I thought I had cheated by making the house deeper than it would actually be (especially since I gave it a patio and garden at the rear of the house), but later when a reader found real information about the house, we learned that I was a little stingy with the size. I calculated about 12,000 square feet, not counting the basement, balconies, or terraces, but we later learned that the real house is almost twice that size, despite having only five floors. For one thing, I probably underestimated the width of the house. If I still had the Powerpoint file I used to create the floor plans, I’d revise it. But I kept the original floor plans; they’re the ones I used for reference when writing.


Built in the early 1890s of limestone construction, the house has always been in the Darcy family. It was one of the first homes in New York to have electricity. It has six stories plus a basement.


  • Bedrooms: Six (all with dressing rooms or walk-in closets), plus two maids’ rooms in basement which haven’t been used in many years.
  • Bathrooms: Seven full baths (one in the basement), two half baths
  • Master suite: occupies the entire third floor. Has dressing room, large bathroom, and oversized private sitting room
  • Public rooms: Living room, dining room, library (all on first floor; library is open to second floor)
  • Private/family rooms: Family room and breakfast room (second floor), guest sitting room/children’s playroom (fourth floor), sitting room (fifth floor), exercise room (basement), greenhouse/conservatory (sixth floor)
  • Gardens: a small patio and garden behind the house and a roof garden.
  • Equipped with an elevator
  • Spiral staircase in center of house has a stained glass roof
  • Wine cellar, pantry, and walk-in cold storage in the basement
Floor plans

I created these after looking at floor plans for similar townhouses on real estate web sites, since at the time I had no information about the interior of this house. I’m sure I’ve done some unrealistic things with the location of plumbing or walls or something—I’m not an architect!


(click on a diagram to see a larger image)



one sm. two sm. three sm. four sm.
five sm. six sm. basement sm

The real-world house

A big thank you to Sherri, who did some digging and came up with some history and interior description of the house in the photo (or, at least, the five-story version, before we started editing). I especially wish I had known about the organ!


11-13 East 62nd Street—Upper East Side Historic District (03-6342-Block 1137, lot 11): A Beaux-Arts style residence designed by Haydel & Shepard and constructed in 1898-1900.


The following information came from http://www.nyc-architecture.com/UES/UES016.htm:


The house, at 11 East 62nd Street, New York City, was Margaret Vanderbilt (Mrs. Elliot Fitch) Shepard’s (daughter of William Henry Vanderbilt) wedding present to her daughter Edith (1872-1954), bride of the banker, Ernesto G. Fabbri. It was designed by the architectural firm of Haydel & Shepard.

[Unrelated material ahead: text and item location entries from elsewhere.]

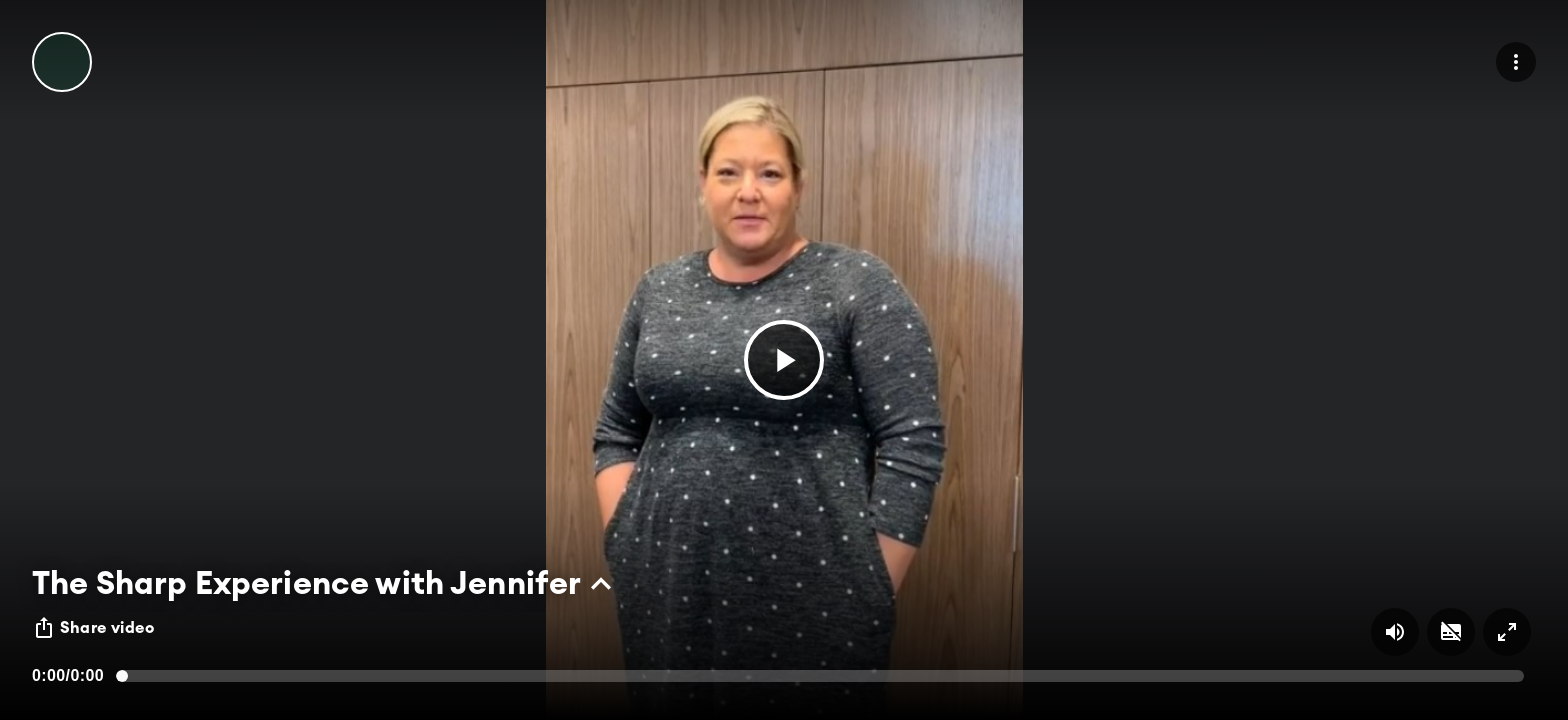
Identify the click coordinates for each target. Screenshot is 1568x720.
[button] (784, 360)
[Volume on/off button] (1395, 632)
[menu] (1516, 62)
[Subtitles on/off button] (1451, 632)
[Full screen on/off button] (1507, 632)
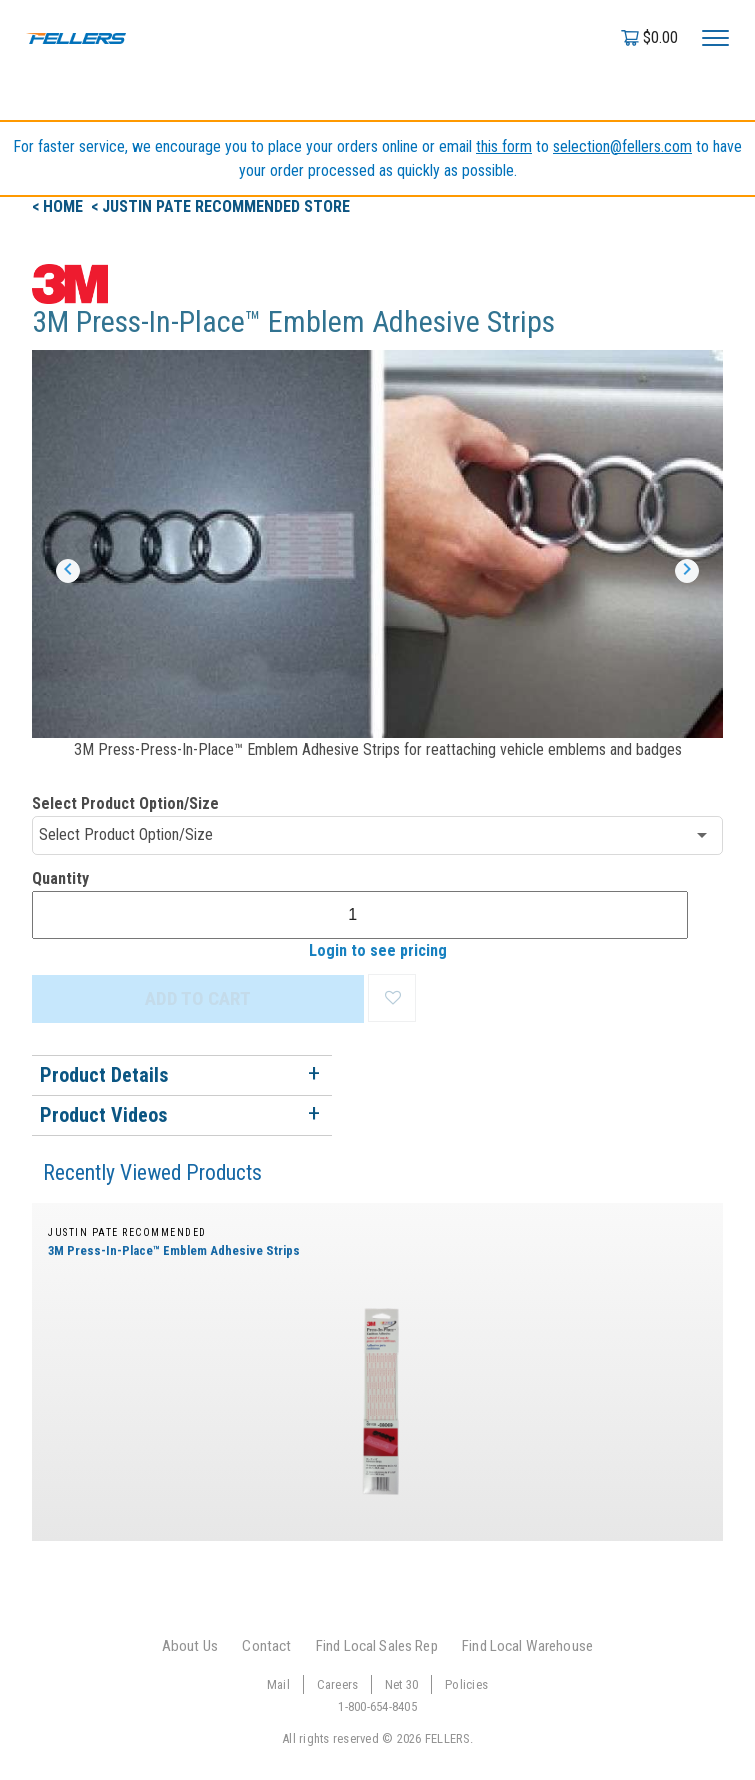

The latter partner, August Dennis Shepard, Jr., was related to the bride’s mother.


The townhouse’s five floors contain 22,500 square feet and include a mahogany paneled 25x41 dining room, gentlemen’s and ladies’ reception rooms, a ballroom with an ornate plaster ceiling, and a sweeping staircase leading to the second floor, the banister of which supports a pair of Louis XIV-style bronze candelabra with cupids nearly six feet high. The Aeolian organ is in the second-floor music room; the pipe chamber is on the third floor.


The Fabbris lived in the house until 1916, when they moved to 7 East 95th Street (and in 1916 ordered Aeolian Op. 1398, a II/21-rank organ with a Duo-Art player in the console). The house was then sold to Charles Steele. The house, now the Johnson O Conner Foundation, is on the market for $30 million. The organ is still in place, though not playable.


A peculiar aside is given by Louis Auchincloss in Maverick in Mauve (Garden City: Doubleday & Co., Inc., 1983) 131: "Edith Shepard Fabbri was in love with Alessandro Fabbri, her divorced husband’s brother, and ultimately had him buried in her lot in the Vanderbilt cemetery on Staten Island.”